◆ **EXERCISE DIRECTIONS**:
Look through the records and copy each line with the string "target" in it.

◆ **MATERIAL TO PROCESS**:
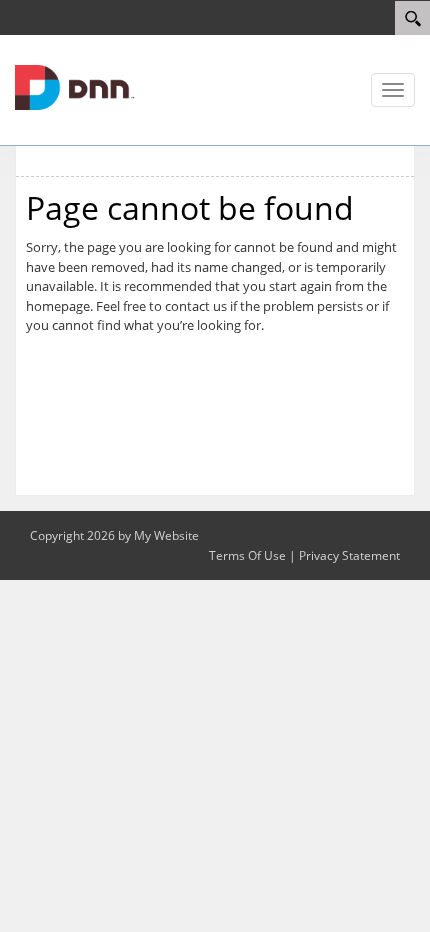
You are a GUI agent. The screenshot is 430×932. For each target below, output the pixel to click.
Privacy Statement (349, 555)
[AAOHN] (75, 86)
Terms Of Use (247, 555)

* * *

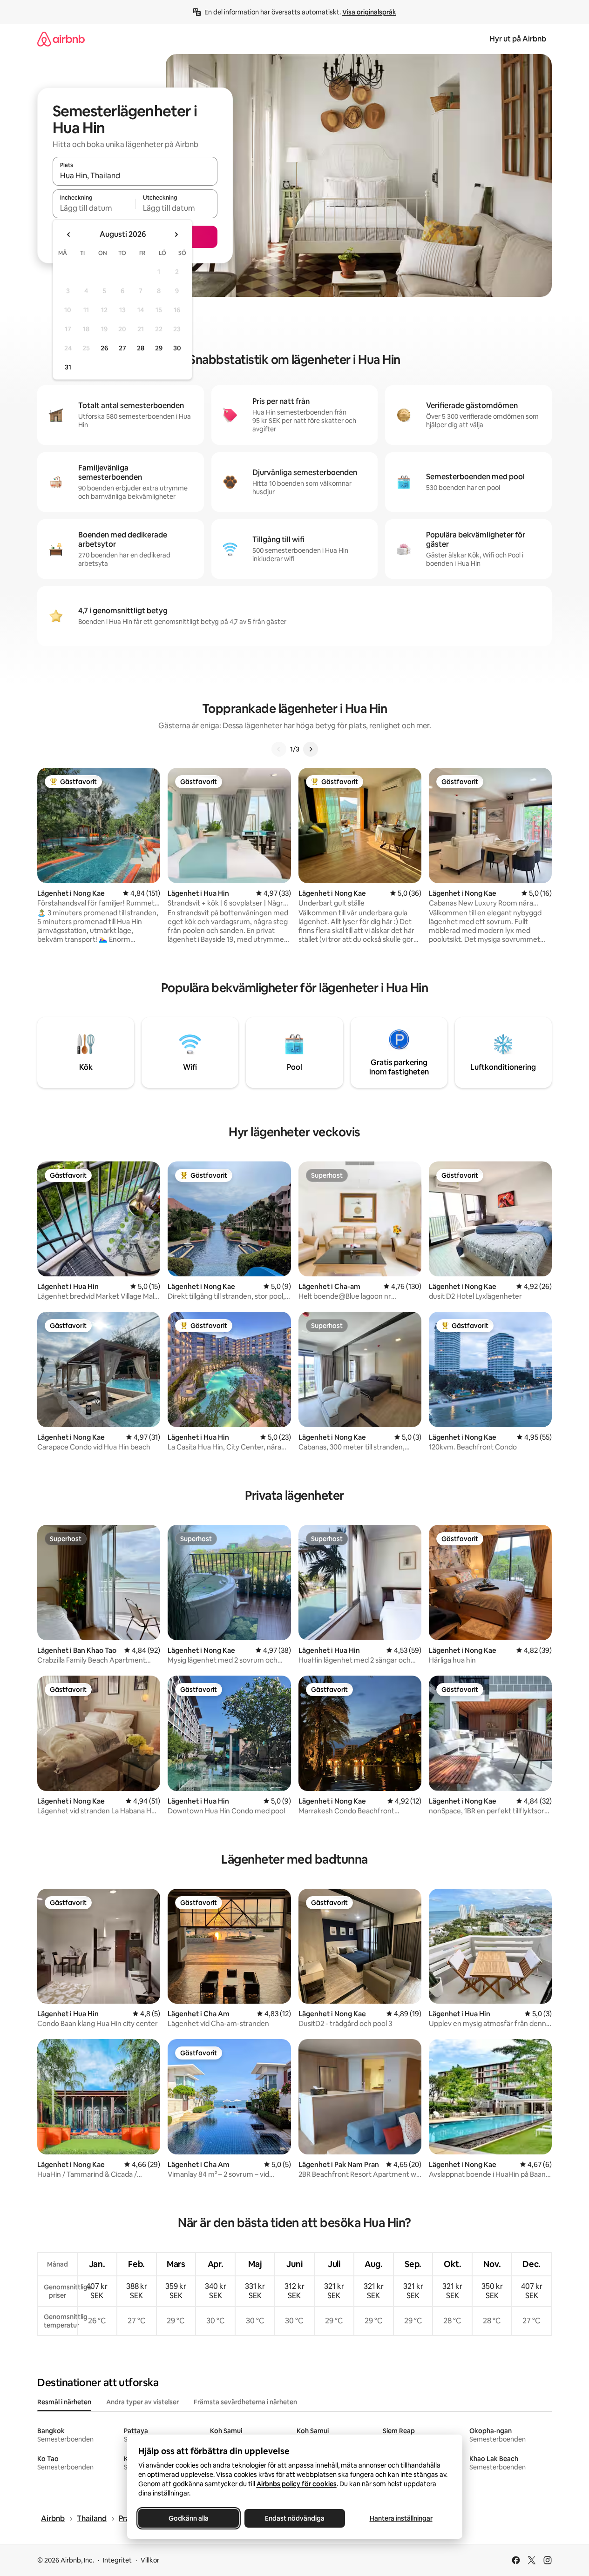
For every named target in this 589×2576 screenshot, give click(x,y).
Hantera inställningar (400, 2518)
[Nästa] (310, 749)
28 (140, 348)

◆ **RESULT OF THE EXERCISE**:
You are a GUI agent. The screenshot is 430×932. For each target below, output the pixel to click.
For every named target in this 589×2576 screenshot, give click(x,y).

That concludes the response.